** BRIEF **
Take the data that follows and retype it word for word.

** RECORDED DATA **

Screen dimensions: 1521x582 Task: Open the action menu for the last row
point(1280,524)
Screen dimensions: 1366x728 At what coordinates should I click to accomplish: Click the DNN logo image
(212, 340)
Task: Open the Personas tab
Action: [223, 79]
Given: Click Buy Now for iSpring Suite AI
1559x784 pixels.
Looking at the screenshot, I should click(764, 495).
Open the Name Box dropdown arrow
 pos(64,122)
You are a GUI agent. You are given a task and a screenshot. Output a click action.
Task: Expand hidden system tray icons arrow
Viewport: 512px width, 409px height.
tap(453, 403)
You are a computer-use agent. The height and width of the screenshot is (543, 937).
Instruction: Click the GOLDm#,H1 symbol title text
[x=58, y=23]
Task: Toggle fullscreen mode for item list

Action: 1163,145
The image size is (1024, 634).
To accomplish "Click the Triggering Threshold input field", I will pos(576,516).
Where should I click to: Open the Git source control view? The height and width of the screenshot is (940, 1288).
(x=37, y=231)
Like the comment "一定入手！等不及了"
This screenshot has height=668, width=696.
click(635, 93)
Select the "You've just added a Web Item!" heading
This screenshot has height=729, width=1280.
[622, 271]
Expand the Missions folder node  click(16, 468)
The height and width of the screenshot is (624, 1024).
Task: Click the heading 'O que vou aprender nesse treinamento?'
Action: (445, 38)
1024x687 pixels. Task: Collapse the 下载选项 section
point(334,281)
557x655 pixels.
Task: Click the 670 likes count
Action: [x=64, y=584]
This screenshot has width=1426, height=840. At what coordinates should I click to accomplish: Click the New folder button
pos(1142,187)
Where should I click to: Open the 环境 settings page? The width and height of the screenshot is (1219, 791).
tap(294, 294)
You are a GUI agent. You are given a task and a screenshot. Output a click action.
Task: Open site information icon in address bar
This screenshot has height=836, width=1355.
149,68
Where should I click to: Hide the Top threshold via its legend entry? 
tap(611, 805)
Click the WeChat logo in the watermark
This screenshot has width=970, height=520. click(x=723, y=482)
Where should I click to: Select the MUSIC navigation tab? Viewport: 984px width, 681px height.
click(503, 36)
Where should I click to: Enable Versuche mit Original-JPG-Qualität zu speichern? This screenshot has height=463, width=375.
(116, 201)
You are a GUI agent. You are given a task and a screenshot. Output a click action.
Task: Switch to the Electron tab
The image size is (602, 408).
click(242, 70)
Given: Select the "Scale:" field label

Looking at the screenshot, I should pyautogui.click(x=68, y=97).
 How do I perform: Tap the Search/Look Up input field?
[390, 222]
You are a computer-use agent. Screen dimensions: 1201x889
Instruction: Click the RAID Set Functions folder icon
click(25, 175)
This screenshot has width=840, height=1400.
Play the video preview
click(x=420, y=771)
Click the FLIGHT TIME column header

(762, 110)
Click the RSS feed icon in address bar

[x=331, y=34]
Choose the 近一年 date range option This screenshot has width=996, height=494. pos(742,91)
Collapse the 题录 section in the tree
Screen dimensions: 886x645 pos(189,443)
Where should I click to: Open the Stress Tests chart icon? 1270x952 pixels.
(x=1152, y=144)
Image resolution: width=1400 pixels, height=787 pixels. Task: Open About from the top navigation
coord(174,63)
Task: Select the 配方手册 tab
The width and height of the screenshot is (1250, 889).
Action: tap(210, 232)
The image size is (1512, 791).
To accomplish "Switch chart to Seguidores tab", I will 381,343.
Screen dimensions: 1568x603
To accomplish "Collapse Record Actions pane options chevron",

** ANSWER TO THIS PROBLEM **
Screen dimensions: 1521x582 Task: Open the action menu for the last row
point(1280,524)
Screen dimensions: 1366x728 At what coordinates should I click to accomplish: Click the DNN logo image
(212, 340)
Task: Open the Personas tab
Action: [223, 79]
Given: Click Buy Now for iSpring Suite AI
1559x784 pixels.
Looking at the screenshot, I should click(764, 495).
Open the Name Box dropdown arrow
 pos(64,122)
You are a GUI agent. You are given a task and a screenshot. Output a click action.
Task: Expand hidden system tray icons arrow
Viewport: 512px width, 409px height.
tap(453, 403)
You are a computer-use agent. The height and width of the screenshot is (543, 937).
Instruction: Click the GOLDm#,H1 symbol title text
[x=58, y=23]
Task: Toggle fullscreen mode for item list

Action: 1163,145
The image size is (1024, 634).
To accomplish "Click the Triggering Threshold input field", I will pos(576,516).
Where should I click to: Open the Git source control view? The height and width of the screenshot is (940, 1288).
(x=37, y=231)
Like the comment "一定入手！等不及了"
This screenshot has height=668, width=696.
click(635, 93)
Select the "You've just added a Web Item!" heading
This screenshot has height=729, width=1280.
[622, 271]
Expand the Missions folder node  click(16, 468)
The height and width of the screenshot is (624, 1024).
Task: Click the heading 'O que vou aprender nesse treinamento?'
Action: (445, 38)
1024x687 pixels. Task: Collapse the 下载选项 section
point(334,281)
557x655 pixels.
Task: Click the 670 likes count
Action: [x=64, y=584]
This screenshot has width=1426, height=840. At what coordinates should I click to accomplish: Click the New folder button
pos(1142,187)
Where should I click to: Open the 环境 settings page? The width and height of the screenshot is (1219, 791).
tap(294, 294)
You are a GUI agent. You are given a task and a screenshot. Output a click action.
Task: Open site information icon in address bar
This screenshot has height=836, width=1355.
149,68
Where should I click to: Hide the Top threshold via its legend entry? 
tap(611, 805)
Click the WeChat logo in the watermark
This screenshot has width=970, height=520. click(x=723, y=482)
Where should I click to: Select the MUSIC navigation tab? Viewport: 984px width, 681px height.
click(503, 36)
Where should I click to: Enable Versuche mit Original-JPG-Qualität zu speichern? This screenshot has height=463, width=375.
(116, 201)
You are a GUI agent. You are given a task and a screenshot. Output a click action.
Task: Switch to the Electron tab
The image size is (602, 408).
click(242, 70)
Given: Select the "Scale:" field label

Looking at the screenshot, I should pyautogui.click(x=68, y=97).
 How do I perform: Tap the Search/Look Up input field?
[390, 222]
You are a computer-use agent. Screen dimensions: 1201x889
Instruction: Click the RAID Set Functions folder icon
click(25, 175)
This screenshot has width=840, height=1400.
Play the video preview
click(x=420, y=771)
Click the FLIGHT TIME column header

(762, 110)
Click the RSS feed icon in address bar

[x=331, y=34]
Choose the 近一年 date range option This screenshot has width=996, height=494. pos(742,91)
Collapse the 题录 section in the tree
Screen dimensions: 886x645 pos(189,443)
Where should I click to: Open the Stress Tests chart icon? 1270x952 pixels.
(x=1152, y=144)
Image resolution: width=1400 pixels, height=787 pixels. Task: Open About from the top navigation
coord(174,63)
Task: Select the 配方手册 tab
The width and height of the screenshot is (1250, 889).
Action: tap(210, 232)
The image size is (1512, 791).
To accomplish "Switch chart to Seguidores tab", I will 381,343.
Screen dimensions: 1568x603
To accomplish "Collapse Record Actions pane options chevron",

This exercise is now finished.